30. The extension of time granted by section 4, Limitation Act ,1963

(a) can be combined with section 5, Limitation Act

(b) can be combined with section 12, Limitation Act

(c) can be combined with section 5 and section 12, Limitation Act

(d) cannot be combined with section 5 and section 12, Limitation Act.

31. Section 5 of Limitation Act applies to

(a) suit

(b) appeal & application

(c) execution

(d) all the above.

32. Section 5 of Limitation Act applies to

(a) suits

(b) execution of a decree

(c) both (a) and (b)

(d) none of the above.

33. Section 5 of Limitation Act applies to

(a) suits

(b) execution

(c) election petitions

(d) none of the above.

34. In matters of condonation of delay under section 5, Limitation Act the Government, has to be accorded

(a) treatment similar to a private citizen and no latitude is permissible

(b) treatment stricter than a private citizen as the Government is supposed to act in a more responsible manner

(c) treatment similar to a private citizen, however, certain amount of latitude is not impermissible

(d) either (a) or (b).

35. For condonation of delay under section 5, Limitation Act, 1963

(a) length of delay is the only criterion

(b) length of delay is no matter, acceptability of the explanation is the only criterion

(c) length of delay certainly matters apart from the acceptability of the explanation

(d) either (a) or (c).

36. In the matters of condonation of delay under section 5, Limitation Act 1963, relating to Government

(a) strict proof of everyday's delay by the Government should not be insisted upon

(b) strict proof of everyday's delay by the Government should be insisted upon

(c) strict proof of everyday's delay by the Government may not be insisted upon

(d) strict proof of everyday's delay by the Government may be insisted upon.

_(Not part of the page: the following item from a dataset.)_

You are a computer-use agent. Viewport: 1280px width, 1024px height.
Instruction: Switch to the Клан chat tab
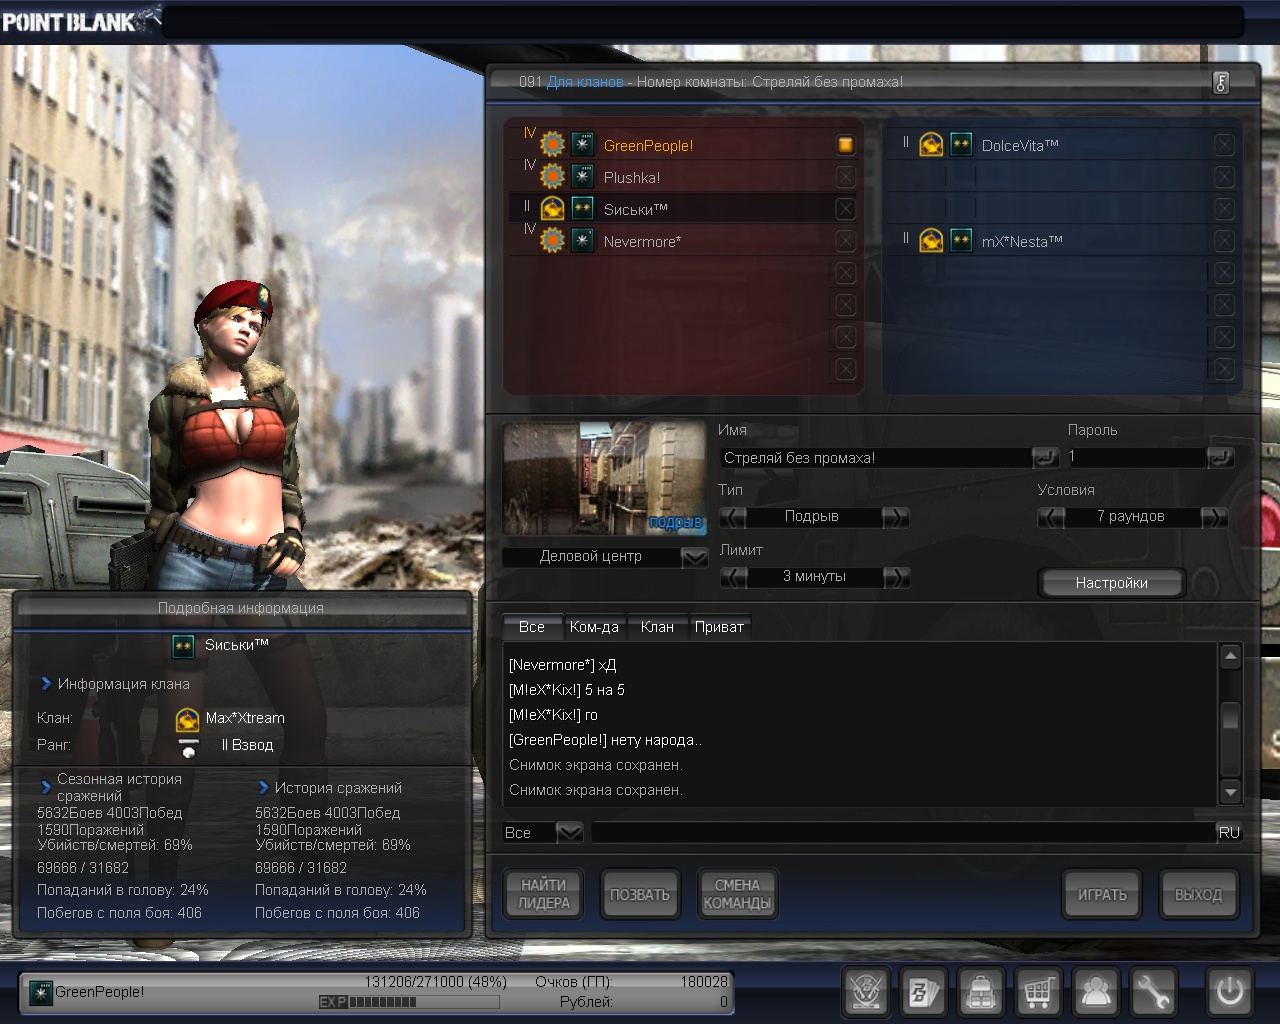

37. In the matters of condonation of delay under section 5, Limitation Act, 1963, public institutions like banks should

(a) be treated at par with private individuals

(b) be treated at par with private institutions

(c) be treated at par with corporate body

(d) neither be treated at par with (a), nor (b), nor (c).

38. Section 5, Limitation Act 1963, can

(a) be availed of for the purposes of extending the period of limitation prescribed by any local law unless such focal law excludes the applicability of section 5

(b) be availed of for the purposes of extending the period of limitation prescribed by any special law unless such special law excludes the applicability of section 5

(c) not be availed for the purposes of extending the period or limitation prescribed by any local or special law unless such local or special law expressly makes section 5, Limitation Act applicable

(d) (a) and (b) both.

39. The delay under section 5, Limitation Act, 1963 can be condoned on

(a) an oral application

(b) a verbal application

(c) a written application

(d) either (a) or (b) or (c).

40. An application for condonation of delay under section 5, Limitation Act

(a) has to be considered by the court on merits and order has to be passed with reasons

(b) has to be considered by the courts on merits-however, the order need not be passed with reasons

(c) has to be considered by the court on merits-however, the order may not be passed with reasons

(d) has to be considered by the court on merits-however, it is discretionary for the court to pass order with or without reasons.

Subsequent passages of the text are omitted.